Stirred by the experience, she went on to the University of Minnesota, where she earned a degree in social work/child development. She then completed dual master’s and doctoral degrees in social work and behavioral disabilities at the University of Wisconsin-Madison before returning to the University of Minnesota in 1988.
While at ICI, Hayden worked as a researcher and then as a senior researcher on projects that included a 10-year longitudinal study on deinstitutionalization.
After leaving ICI in 2004, she set her sights on international work, consulting on various humanitarian and development projects with international non-governmental and United Nations agencies.
“Although I had been in academia for 15 years, I had to prove I could work in the field and that I had something to contribute,” she said. “A lot of people assumed someone from academia wouldn’t have experience on the ground.”

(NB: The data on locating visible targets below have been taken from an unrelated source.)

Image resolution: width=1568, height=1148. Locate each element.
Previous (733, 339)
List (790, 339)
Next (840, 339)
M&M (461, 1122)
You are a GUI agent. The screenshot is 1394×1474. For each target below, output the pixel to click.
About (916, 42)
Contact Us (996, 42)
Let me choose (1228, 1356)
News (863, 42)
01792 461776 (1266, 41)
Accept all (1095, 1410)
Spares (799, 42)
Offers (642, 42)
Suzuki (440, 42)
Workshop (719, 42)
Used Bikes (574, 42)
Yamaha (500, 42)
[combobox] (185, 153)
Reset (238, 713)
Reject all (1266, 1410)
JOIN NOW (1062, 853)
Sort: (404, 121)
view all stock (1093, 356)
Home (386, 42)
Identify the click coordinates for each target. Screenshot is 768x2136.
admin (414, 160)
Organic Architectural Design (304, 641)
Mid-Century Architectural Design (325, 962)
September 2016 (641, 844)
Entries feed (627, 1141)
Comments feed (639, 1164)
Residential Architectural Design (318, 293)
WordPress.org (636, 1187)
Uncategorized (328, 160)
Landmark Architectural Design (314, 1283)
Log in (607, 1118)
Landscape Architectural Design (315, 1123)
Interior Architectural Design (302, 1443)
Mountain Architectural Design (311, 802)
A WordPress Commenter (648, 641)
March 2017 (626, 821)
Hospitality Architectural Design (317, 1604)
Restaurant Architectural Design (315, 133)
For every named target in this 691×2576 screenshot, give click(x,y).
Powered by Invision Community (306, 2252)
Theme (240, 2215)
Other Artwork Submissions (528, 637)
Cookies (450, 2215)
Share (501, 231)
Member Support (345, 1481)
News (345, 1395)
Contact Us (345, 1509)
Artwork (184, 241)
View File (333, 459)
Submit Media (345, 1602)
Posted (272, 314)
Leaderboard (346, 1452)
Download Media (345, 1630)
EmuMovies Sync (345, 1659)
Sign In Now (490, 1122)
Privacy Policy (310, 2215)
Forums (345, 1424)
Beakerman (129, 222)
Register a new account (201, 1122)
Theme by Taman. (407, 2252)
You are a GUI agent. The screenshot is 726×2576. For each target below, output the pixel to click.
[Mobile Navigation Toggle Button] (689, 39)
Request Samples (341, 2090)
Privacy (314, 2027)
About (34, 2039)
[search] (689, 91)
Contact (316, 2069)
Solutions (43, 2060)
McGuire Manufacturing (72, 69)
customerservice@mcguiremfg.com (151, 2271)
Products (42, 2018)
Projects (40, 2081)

Her first project involved conducting a household survey to expand a child protection program in Sierra Leone. She met with tribal leaders to explain what the work was trying to accomplish and to earn their trust.
“Mary is exceptionally good with relationship building,” said Connie Burkhart, an ICI staff member who worked on several projects with Hayden at ICI. “Those skills served her well as she continued her international career.”
Today, Hayden is heartened by the trend in disability research to incorporate participants with disabilities themselves in all aspects of inquiry.
“Their participation is the only way to ensure that researchers are conducting research that will bring about improvements in our social and economic institutions and structural changes in our social systems,” she said. “The strongest force in changing social and economic institutions and social systems will always be people with disabilities, so we all need to listen to them and follow their lead.”